Tu arrives encore à ressentir, justement ce plaisir dont tu parles ? Parce que je me dis, quand tu passes en pro, comme tu le mentionnes, tu as beaucoup de critiques, tu as beaucoup de pression. Est-ce que le plaisir est toujours autant présent que quand tu étais plus jeune ?
Non, ça c’est impossible… Il y a beaucoup trop de pression. Et c’est là où je me dois, ça va être mon travail pendant ma carrière, de retranscrire le plaisir que je dois prendre aux gens. Parce que si les gens le prennent, moi, ça va me faire plaisir. Donc j’aurais fait mon travail comme il se doit. Et c’est pour ça que je l’ai toujours dit, moi, mon seul objectif, c’est que toi, derrière ta caméra, derrière le journal, ce que tu veux, tu sentes que même dans l’interview, tu prends du plaisir ou même quand tu me vois jouer, tu prends du plaisir.
Tu sens qu’avec les années, et justement, avec ce style que tu décris, petit à petit, tu t’installes comme un modèle pour pas mal de jeunes ? Des jeunes qui peuvent être de Lyon ou même des gens qui te voient jouer au football et qui veulent faire la même chose.

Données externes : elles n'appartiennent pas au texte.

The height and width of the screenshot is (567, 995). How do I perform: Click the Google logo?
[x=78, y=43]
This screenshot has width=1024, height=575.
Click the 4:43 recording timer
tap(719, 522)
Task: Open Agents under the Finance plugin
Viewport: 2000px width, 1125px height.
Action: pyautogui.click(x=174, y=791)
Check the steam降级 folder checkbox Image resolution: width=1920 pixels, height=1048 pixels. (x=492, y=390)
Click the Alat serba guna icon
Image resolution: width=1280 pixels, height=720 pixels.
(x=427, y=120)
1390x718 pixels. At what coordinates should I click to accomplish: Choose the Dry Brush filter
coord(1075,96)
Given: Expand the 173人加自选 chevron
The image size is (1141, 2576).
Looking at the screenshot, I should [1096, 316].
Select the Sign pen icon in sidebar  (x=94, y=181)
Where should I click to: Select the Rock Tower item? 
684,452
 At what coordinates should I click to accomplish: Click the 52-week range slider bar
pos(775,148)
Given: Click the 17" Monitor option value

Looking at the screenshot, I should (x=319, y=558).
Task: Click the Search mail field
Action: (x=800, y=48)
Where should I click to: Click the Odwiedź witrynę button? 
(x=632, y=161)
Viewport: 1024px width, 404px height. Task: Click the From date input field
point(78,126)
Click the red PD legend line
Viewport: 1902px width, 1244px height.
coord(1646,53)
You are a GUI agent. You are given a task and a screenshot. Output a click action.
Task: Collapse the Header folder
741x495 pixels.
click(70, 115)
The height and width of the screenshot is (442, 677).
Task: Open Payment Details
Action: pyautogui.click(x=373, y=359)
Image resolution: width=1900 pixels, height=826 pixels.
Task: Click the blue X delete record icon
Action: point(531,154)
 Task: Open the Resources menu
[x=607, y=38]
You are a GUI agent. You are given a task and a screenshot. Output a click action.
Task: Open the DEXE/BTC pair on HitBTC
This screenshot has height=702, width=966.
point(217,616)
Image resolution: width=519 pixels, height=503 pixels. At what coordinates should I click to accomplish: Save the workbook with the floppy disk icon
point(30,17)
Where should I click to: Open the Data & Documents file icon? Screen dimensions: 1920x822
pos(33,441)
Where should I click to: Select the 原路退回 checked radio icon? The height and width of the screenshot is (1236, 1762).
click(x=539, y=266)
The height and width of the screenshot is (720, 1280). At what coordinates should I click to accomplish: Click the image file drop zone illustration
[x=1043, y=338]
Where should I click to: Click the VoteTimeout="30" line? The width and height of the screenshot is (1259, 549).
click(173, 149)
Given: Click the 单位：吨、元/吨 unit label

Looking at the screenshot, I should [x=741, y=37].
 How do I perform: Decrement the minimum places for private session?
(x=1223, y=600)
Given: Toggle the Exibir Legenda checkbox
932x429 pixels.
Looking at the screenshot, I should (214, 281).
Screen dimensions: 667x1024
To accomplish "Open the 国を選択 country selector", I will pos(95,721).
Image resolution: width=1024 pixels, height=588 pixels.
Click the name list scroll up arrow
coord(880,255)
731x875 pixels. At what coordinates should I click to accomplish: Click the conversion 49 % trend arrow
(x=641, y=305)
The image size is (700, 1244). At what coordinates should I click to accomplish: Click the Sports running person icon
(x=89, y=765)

C’est l’objectif. C’est l’objectif que mon chemin inspire beaucoup de monde, que ce soit des plus jeunes que moi ou des plus anciens. Parce que, comme je te l’ai dit, je suis critiqué depuis que j’ai 16 ans pour des choses qui n’ont jamais existé, qui n’existeront jamais. Mais ça, j’aime bien parce que j’ai suivi mon plan. Mon plan, c’était d’arriver à un certain niveau, à un certain âge et ensuite de continuer ma route. Maintenant, je veux être un modèle, mais je veux aussi que les gens fassent comme ils ont envie de faire. C’est-à-dire, ne soyez pas des robots. Il n’y a personne qui doit vous dire quoi faire ou quoi. Prenez du plaisir dans ce que vous faites et donnez-en. Parce que si vous donnez du plaisir, vous allez en recevoir. donner pour recevoir, c’est un peu ça que j’aime.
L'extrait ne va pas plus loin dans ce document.